### Given instruction
In the material below, rewrite the stretch from the line containing "Playlist (127, 632)" through the line containing "戦国時代用語 (24, 54)", replacing "Artist" with "Performer" and keeping everything else the same. Return only those lines, and leave out the pictures.

----

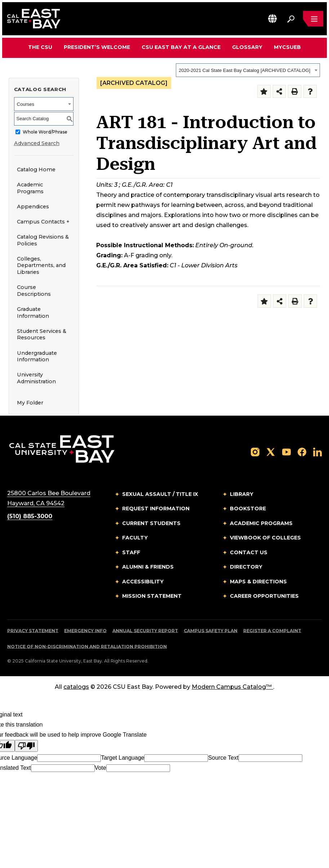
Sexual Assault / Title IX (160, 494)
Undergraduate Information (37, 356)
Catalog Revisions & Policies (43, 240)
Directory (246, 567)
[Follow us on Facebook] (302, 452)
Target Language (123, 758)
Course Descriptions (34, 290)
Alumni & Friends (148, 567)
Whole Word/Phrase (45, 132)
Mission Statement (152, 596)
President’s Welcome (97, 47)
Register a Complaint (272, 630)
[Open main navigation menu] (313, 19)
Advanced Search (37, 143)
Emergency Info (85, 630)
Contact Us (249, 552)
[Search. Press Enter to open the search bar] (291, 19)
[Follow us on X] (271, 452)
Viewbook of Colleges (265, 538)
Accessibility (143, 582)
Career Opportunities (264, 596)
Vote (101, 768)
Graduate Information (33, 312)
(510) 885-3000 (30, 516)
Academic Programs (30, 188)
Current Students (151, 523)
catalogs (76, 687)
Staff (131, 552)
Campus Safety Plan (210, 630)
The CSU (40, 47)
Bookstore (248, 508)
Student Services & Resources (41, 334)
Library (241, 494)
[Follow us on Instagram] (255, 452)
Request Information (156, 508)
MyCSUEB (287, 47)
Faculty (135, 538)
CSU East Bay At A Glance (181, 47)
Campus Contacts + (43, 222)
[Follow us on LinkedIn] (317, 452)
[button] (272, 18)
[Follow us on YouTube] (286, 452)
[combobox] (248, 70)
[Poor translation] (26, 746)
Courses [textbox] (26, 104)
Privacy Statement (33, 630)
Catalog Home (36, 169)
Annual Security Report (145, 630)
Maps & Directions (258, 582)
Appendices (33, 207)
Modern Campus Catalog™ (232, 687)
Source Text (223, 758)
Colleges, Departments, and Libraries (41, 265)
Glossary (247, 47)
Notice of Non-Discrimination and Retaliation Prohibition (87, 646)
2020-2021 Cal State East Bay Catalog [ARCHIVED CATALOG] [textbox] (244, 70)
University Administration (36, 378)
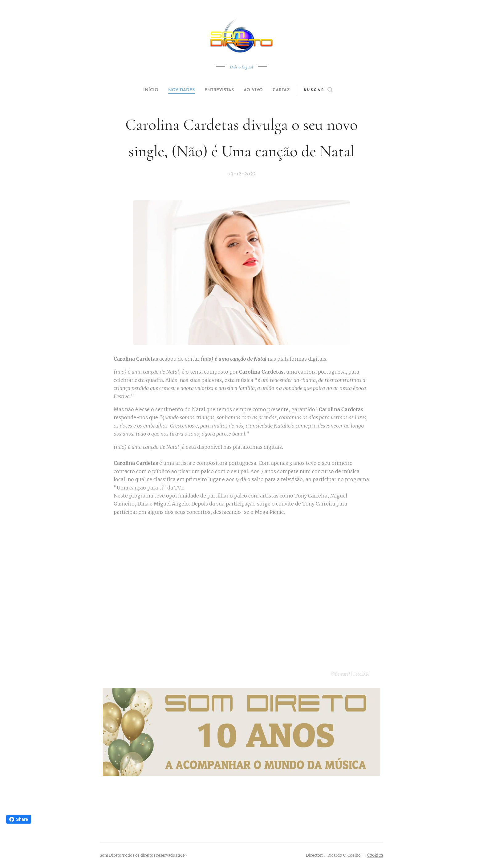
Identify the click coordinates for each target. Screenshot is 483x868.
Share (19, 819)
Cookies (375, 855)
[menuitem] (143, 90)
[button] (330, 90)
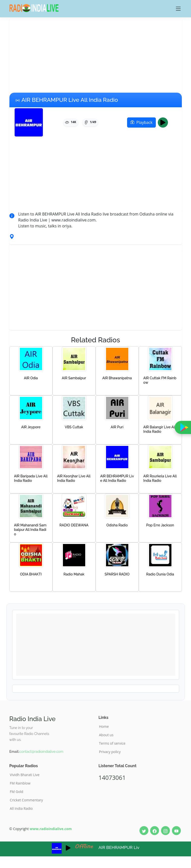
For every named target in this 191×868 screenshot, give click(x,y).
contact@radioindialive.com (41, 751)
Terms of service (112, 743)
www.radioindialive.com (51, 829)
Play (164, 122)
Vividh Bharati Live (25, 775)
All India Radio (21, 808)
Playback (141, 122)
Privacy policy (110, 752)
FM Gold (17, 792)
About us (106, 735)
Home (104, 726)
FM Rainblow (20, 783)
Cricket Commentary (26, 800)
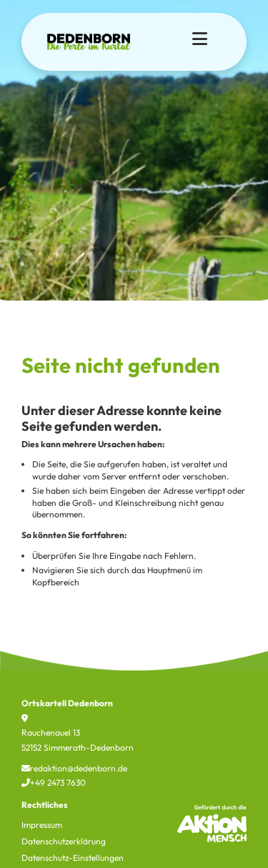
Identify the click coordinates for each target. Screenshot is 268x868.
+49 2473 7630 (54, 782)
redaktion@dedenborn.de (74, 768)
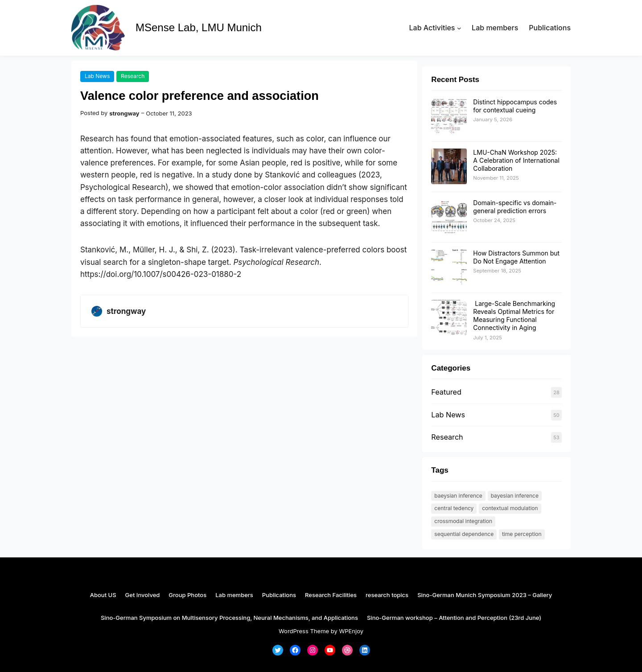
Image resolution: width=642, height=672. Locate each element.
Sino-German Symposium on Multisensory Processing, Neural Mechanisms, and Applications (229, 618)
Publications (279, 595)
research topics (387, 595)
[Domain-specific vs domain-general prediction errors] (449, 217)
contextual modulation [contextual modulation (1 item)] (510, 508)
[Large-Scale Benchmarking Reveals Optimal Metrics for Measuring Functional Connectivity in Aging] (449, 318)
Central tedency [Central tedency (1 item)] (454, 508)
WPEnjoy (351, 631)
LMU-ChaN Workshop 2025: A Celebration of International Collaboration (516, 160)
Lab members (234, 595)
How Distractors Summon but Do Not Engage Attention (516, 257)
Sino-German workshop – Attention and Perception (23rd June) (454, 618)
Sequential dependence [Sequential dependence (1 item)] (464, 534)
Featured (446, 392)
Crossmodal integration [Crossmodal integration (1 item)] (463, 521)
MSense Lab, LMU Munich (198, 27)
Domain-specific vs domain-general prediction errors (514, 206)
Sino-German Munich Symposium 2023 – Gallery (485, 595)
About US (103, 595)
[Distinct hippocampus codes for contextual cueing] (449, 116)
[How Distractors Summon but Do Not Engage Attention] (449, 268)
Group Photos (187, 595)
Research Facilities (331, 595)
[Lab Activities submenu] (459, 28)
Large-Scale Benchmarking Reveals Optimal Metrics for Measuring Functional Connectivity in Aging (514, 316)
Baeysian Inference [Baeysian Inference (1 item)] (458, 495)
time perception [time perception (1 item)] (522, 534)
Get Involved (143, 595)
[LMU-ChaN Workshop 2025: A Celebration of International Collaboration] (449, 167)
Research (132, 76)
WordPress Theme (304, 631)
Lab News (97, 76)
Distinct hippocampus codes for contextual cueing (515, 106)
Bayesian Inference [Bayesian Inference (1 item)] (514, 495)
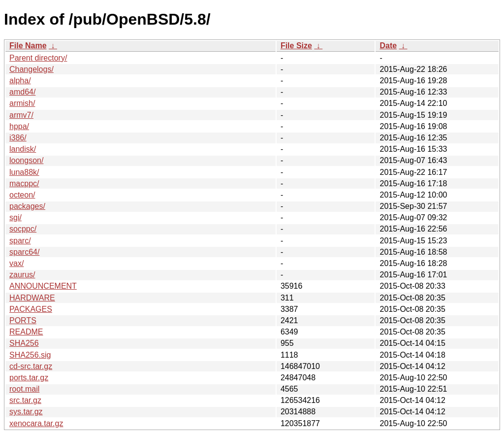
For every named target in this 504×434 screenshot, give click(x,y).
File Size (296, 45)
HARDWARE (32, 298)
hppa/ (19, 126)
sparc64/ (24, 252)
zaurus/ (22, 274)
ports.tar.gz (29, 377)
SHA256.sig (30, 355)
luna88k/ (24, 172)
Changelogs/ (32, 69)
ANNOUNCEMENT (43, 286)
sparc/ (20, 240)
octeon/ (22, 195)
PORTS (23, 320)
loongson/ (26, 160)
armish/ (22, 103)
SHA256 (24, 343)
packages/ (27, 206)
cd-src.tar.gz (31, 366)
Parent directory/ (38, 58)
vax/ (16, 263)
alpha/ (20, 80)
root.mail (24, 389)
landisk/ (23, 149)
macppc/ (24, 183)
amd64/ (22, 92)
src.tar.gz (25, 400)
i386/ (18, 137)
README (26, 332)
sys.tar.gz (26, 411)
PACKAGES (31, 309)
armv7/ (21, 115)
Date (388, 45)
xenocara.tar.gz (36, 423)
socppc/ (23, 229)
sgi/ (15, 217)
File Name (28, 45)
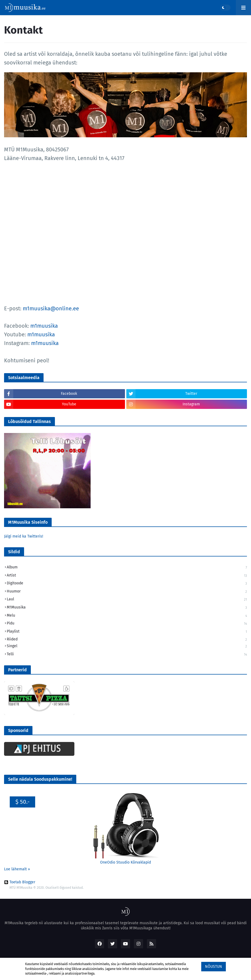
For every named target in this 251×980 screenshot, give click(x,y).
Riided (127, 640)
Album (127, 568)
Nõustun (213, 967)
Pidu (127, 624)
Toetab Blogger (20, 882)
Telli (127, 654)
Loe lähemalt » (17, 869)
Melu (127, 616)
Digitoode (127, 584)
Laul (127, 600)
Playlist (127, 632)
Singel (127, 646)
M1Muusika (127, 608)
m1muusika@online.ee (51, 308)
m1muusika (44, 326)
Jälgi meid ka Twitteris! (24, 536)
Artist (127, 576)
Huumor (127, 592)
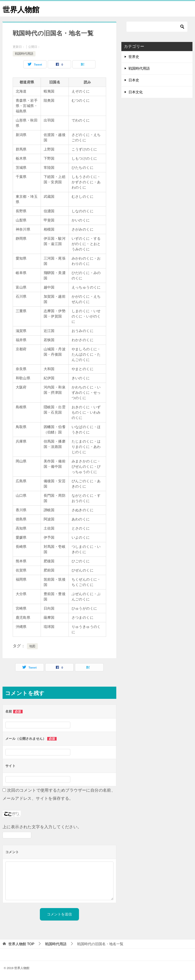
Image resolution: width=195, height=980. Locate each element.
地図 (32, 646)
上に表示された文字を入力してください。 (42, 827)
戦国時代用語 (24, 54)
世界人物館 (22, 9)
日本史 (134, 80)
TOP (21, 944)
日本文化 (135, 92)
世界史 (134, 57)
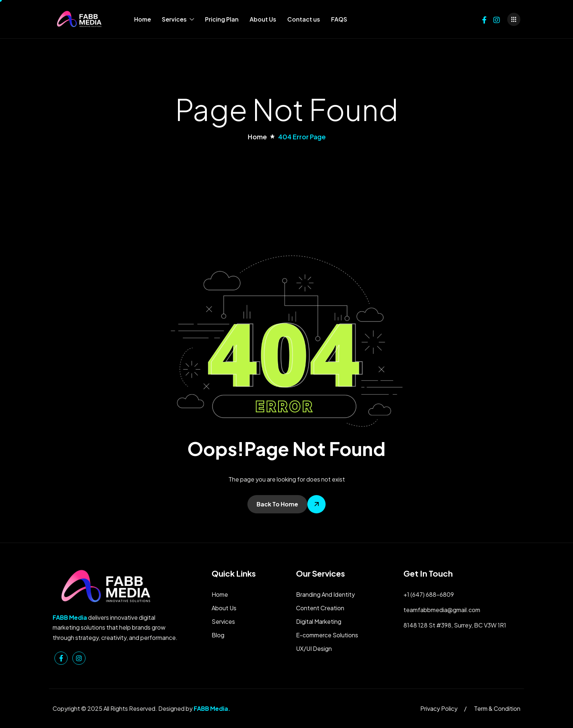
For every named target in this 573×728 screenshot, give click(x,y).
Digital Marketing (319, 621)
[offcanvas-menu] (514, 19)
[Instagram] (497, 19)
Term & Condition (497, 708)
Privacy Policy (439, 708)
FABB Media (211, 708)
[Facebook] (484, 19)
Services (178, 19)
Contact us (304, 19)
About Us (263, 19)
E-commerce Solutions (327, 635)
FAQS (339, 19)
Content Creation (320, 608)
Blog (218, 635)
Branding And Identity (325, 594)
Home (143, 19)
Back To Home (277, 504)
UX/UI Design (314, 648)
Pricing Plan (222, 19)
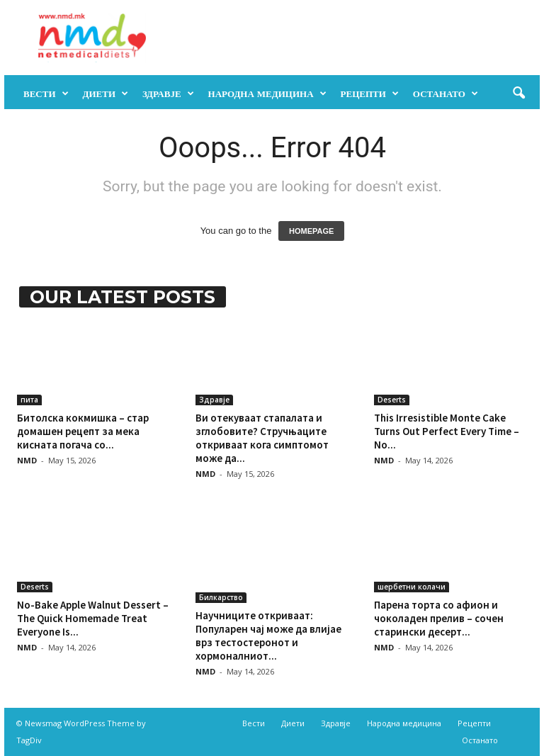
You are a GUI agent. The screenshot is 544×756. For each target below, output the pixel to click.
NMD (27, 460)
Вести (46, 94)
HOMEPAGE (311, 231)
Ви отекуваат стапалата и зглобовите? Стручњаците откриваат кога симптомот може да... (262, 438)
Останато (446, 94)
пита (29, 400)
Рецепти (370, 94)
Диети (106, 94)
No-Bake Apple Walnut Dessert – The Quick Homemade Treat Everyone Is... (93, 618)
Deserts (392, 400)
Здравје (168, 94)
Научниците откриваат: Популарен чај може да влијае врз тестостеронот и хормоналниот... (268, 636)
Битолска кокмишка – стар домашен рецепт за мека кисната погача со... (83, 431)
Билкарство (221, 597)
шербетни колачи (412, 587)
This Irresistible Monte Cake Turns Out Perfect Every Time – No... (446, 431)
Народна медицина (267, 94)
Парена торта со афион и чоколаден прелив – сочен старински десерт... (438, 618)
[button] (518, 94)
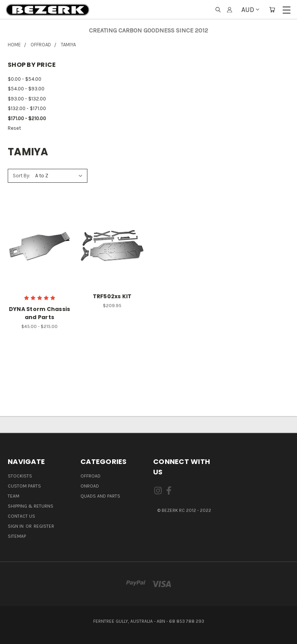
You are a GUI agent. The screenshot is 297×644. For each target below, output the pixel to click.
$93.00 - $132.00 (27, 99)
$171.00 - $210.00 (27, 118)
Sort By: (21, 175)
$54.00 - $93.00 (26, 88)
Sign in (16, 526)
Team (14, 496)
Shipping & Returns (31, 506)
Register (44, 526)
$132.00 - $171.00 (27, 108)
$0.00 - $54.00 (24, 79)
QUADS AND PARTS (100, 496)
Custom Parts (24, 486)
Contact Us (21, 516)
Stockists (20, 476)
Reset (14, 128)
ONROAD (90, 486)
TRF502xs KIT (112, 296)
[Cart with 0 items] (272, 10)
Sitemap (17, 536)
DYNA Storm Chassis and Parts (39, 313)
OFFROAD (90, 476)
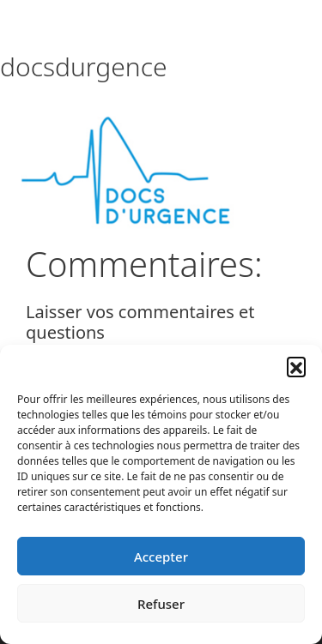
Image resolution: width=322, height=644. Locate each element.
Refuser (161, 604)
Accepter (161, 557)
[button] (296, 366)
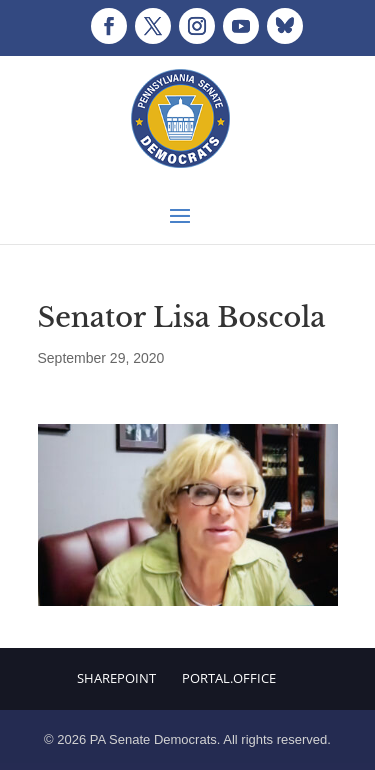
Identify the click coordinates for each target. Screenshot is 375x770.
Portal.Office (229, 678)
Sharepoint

----

### Response
Playlist (127, 632)
Singel (127, 646)
M1Muusika (127, 608)
m1muusika@online.ee (51, 308)
m1muusika (44, 326)
Jälgi meid ka Twitteris! (24, 536)
Performer (127, 576)
Huumor (127, 592)
Image resolution: width=195, height=980. Locate each element.
地図 (32, 646)
上に表示された文字を入力してください。 (42, 827)
戦国時代用語 (24, 54)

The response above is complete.